CHROME and platinum group metal (PGM) producer, Tharisa, paid an interim dividend of two US cents/share as promised, but the transition to an owner-operater model resulted in a lift in costs exacerbated by a 6% strengthening of the rand against the dollar.
The outcome was a 44.3% decline in interim taxed profit to $28.4m.
Commenting on prospects for the second half of the year, Tharisa said the benefits of operating its own mine would begin to filter through. For the period under review, however, gross profit margins on both chrome and PGM volumes declined to 30.1% (2017: 46.9%) and 28% (2017: 47.5%) respectively.
The group also cited the impact of lower contracted metallurgical grade chrome concentrate prices – described as a “normalisation” following an earlier price spike – which fell to $193 per tonne compared to $278/t for the six months of the previous financial year.

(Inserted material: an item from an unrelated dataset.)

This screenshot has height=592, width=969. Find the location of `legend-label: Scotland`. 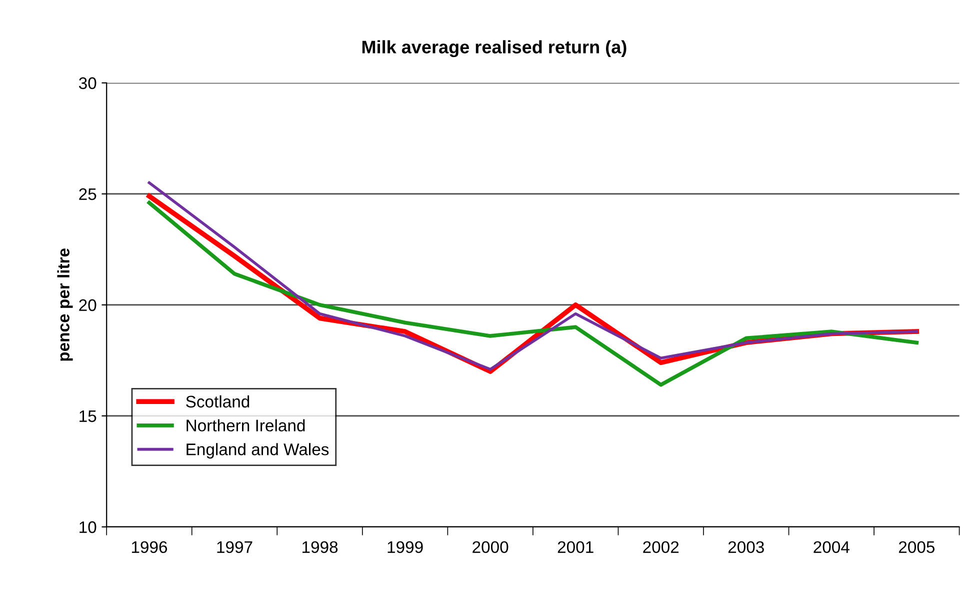

legend-label: Scotland is located at coordinates (218, 402).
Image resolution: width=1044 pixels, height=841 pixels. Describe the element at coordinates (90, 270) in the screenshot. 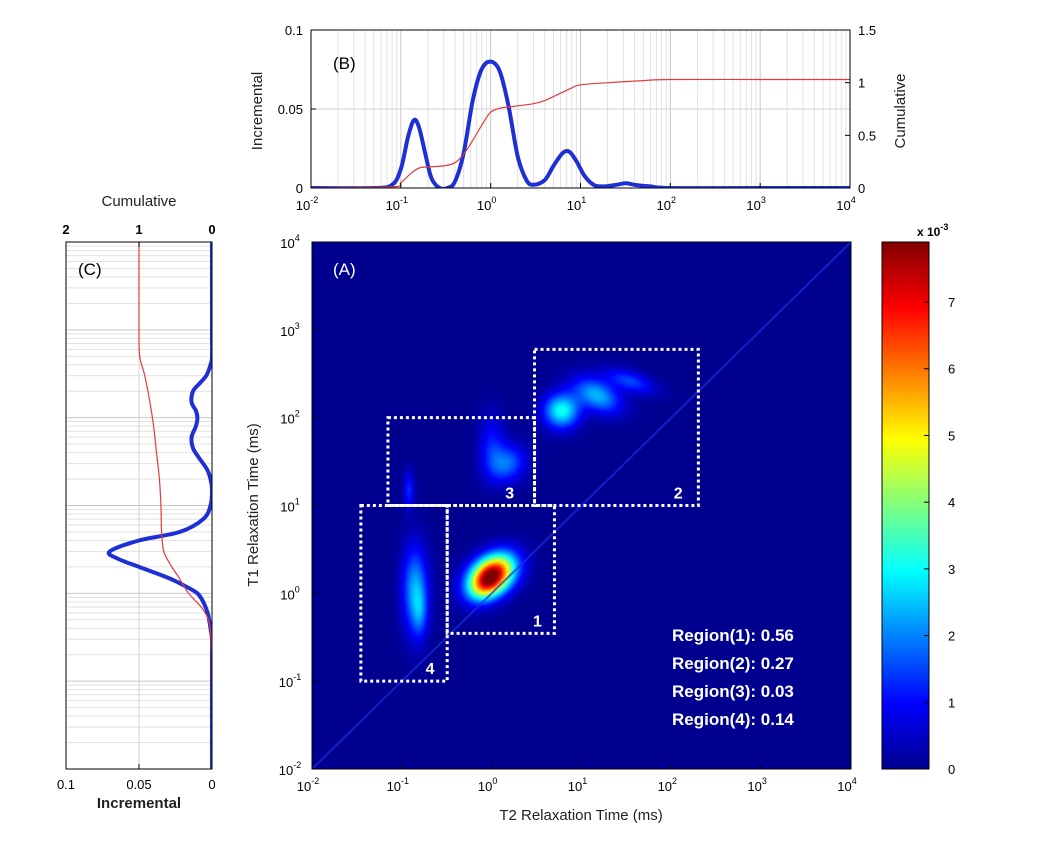

I see `panel-c-label: (C)` at that location.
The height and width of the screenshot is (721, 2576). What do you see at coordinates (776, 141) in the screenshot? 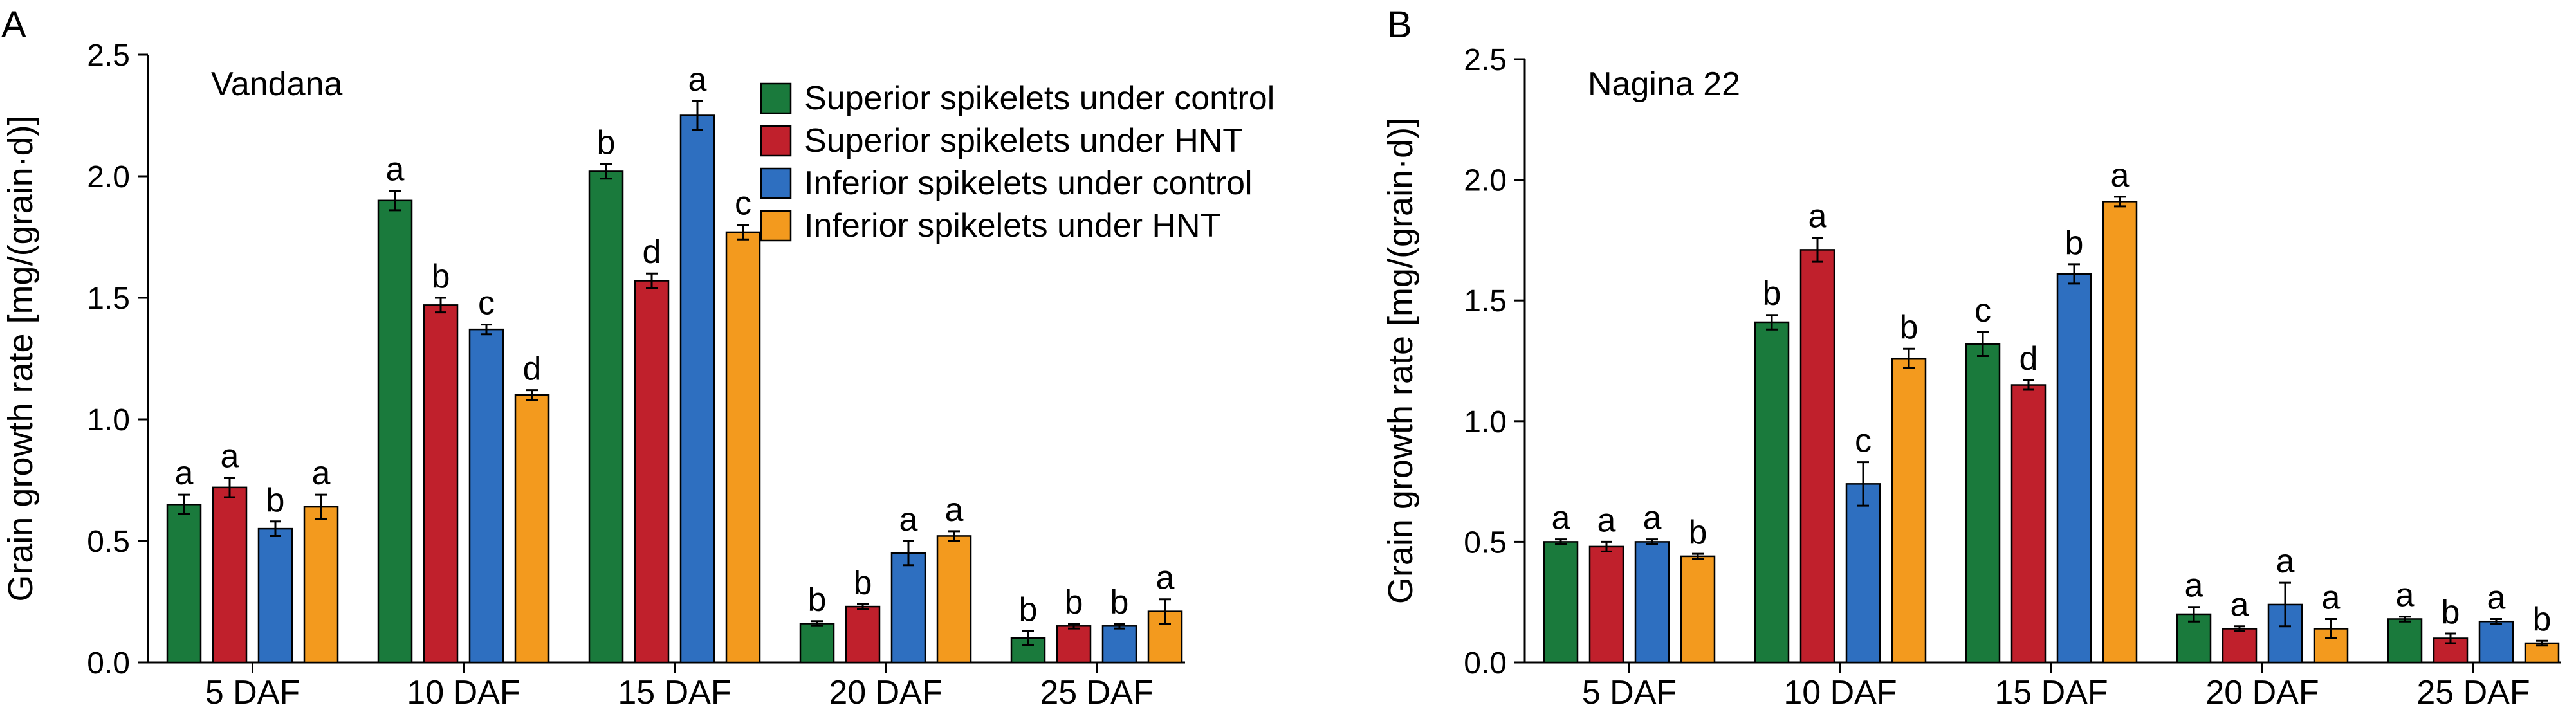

PGM prices were higher, however, at some $909 per ounce thanks to increases in palladium and rhodium to which the Tharisa mine is especially exposed. Year-on-year, the basket price for PGMs was nearly a fifth higher.
In terms of volumes produced, Tharisa performed well in the period and is on track for full-year guided production of some 1.4 million tonnes (Mt) of chrome concentrate and 140,000 oz of PGMs. By 2020, the company is hoping to achieve production of 2Mt of chrome concentrate and 200,000 oz of PGMs.
From a market perspective, Tharisa was upbeat on prospects saying that global growth in stainless steel, which is supplied by chrome, “… remains robust”. It expected a further rise in worldwide output of nearly 5% this calendar year citing independent market research.
Tharisa has tended to speak of its long term growth ambitions – which consist of diversifying into chrome and other metals whilst simultaneously diversifying its operational geographies – in reserved tones. Its interim results, however, make more of this strategic intention stating upfront that it wants to become “… a globally significant low-cost producer of strategic commodities”.
As a first step, the company announced an agreement with shareholder Leto Settlement Trust to buy its 90% stake in Salene Chrome Zimbabwe which owns an exploration property in the southern African country’s highly prospective Great Dyke region. The intention is for Tharisa to explore the property – consisting of some 95 square kilometres – at a cost of $3m in the first year, with a view to building a pilot plant ahead of full-scale commercial production of chrome. It foresees a relatively quick lead time but didn’t give details nor the cost of the buy-in.
The terms of the deal are that Leto will retain a 10% free carried shareholding in Salene and be entitled to a 3% royalty on the gross proceeds from the sale of the chrome concentrates produced. Leto Settlement Trust is the beneficial shareholder in Medway Developments Limited which owns 44% of Tharisa as of December 31 2017.
“The nature of the special grant areas allows for a project that is a scalable open pit operation that can be brought into production on a low risk and relatively low cost basis in a short time horizon,” said Tharisa.